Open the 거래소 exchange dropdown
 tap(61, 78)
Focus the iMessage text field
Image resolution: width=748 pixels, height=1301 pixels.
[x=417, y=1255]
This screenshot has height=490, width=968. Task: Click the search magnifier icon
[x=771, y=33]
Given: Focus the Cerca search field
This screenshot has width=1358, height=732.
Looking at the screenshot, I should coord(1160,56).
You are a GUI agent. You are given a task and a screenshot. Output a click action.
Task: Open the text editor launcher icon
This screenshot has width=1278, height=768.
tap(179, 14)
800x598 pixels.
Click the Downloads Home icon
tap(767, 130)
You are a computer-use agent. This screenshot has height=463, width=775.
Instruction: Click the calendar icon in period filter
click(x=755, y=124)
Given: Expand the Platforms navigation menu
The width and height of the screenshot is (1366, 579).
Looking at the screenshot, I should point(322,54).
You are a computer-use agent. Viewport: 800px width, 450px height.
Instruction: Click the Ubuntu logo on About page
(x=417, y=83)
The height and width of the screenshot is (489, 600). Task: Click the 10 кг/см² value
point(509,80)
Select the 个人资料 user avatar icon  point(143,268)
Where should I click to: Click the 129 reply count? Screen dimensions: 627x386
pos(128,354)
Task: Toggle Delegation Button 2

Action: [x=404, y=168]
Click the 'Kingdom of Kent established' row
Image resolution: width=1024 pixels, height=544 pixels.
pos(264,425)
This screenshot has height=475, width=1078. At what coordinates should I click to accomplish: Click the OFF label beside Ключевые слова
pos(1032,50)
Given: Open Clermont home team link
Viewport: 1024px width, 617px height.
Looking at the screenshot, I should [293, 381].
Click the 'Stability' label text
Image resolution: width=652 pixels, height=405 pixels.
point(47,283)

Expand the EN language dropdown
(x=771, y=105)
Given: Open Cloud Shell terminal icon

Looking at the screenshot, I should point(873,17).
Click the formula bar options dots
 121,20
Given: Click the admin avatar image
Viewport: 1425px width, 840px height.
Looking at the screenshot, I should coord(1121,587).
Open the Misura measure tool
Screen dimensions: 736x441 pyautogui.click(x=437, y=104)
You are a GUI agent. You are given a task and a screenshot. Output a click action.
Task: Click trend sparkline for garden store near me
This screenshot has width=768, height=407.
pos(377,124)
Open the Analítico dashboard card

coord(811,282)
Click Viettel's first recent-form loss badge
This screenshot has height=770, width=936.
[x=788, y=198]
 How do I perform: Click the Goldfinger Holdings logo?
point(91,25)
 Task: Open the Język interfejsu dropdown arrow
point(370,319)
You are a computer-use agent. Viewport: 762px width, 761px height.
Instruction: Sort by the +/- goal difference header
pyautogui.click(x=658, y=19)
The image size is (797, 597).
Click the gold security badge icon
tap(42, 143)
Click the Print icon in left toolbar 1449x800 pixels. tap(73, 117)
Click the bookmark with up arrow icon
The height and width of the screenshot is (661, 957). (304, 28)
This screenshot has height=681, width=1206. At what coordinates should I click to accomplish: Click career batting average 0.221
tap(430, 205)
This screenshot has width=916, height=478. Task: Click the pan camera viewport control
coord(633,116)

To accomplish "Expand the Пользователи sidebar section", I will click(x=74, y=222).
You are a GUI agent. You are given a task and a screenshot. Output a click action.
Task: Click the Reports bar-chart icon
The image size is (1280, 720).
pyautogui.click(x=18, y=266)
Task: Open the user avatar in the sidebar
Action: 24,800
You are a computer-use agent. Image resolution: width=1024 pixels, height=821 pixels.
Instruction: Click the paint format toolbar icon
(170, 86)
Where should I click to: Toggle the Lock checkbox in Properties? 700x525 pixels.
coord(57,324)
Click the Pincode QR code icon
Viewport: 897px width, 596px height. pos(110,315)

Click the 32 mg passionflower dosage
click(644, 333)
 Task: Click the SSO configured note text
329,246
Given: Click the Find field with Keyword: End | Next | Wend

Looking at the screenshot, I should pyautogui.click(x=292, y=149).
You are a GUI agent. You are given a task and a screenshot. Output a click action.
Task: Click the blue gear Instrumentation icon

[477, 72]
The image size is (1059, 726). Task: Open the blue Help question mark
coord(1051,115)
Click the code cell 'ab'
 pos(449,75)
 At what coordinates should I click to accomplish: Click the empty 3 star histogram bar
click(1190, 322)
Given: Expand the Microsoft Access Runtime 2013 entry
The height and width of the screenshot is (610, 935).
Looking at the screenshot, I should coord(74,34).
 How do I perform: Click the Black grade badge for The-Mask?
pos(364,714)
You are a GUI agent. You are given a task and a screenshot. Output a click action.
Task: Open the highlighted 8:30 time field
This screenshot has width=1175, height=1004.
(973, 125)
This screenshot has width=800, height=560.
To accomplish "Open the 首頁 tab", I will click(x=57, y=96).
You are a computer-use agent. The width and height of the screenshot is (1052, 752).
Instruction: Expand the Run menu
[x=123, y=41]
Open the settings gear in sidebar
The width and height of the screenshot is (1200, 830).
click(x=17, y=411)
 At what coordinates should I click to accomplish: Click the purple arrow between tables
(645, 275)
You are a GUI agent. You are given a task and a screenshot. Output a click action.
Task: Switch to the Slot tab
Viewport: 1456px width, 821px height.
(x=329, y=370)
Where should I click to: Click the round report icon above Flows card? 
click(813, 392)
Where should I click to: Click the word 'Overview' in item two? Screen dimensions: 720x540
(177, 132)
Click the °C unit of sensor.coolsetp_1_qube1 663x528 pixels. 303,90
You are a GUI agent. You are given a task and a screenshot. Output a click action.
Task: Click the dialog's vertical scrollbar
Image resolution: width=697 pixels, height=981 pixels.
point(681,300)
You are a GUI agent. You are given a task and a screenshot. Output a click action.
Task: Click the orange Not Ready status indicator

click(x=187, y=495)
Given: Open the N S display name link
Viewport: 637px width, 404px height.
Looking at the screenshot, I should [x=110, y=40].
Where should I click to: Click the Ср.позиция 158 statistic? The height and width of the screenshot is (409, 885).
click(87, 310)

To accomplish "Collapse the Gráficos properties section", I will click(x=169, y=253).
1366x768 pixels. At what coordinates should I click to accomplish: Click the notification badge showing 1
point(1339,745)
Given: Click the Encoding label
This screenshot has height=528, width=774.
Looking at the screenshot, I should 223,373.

==============================

__Problem details__. Copy every line from the records above that contains the string "will".

__Answer below__.
To accomplish "Expand the Пользователи sidebar section", I will click(x=74, y=222).
To accomplish "Open the 首頁 tab", I will click(x=57, y=96).
To accomplish "Collapse the Gráficos properties section", I will click(x=169, y=253).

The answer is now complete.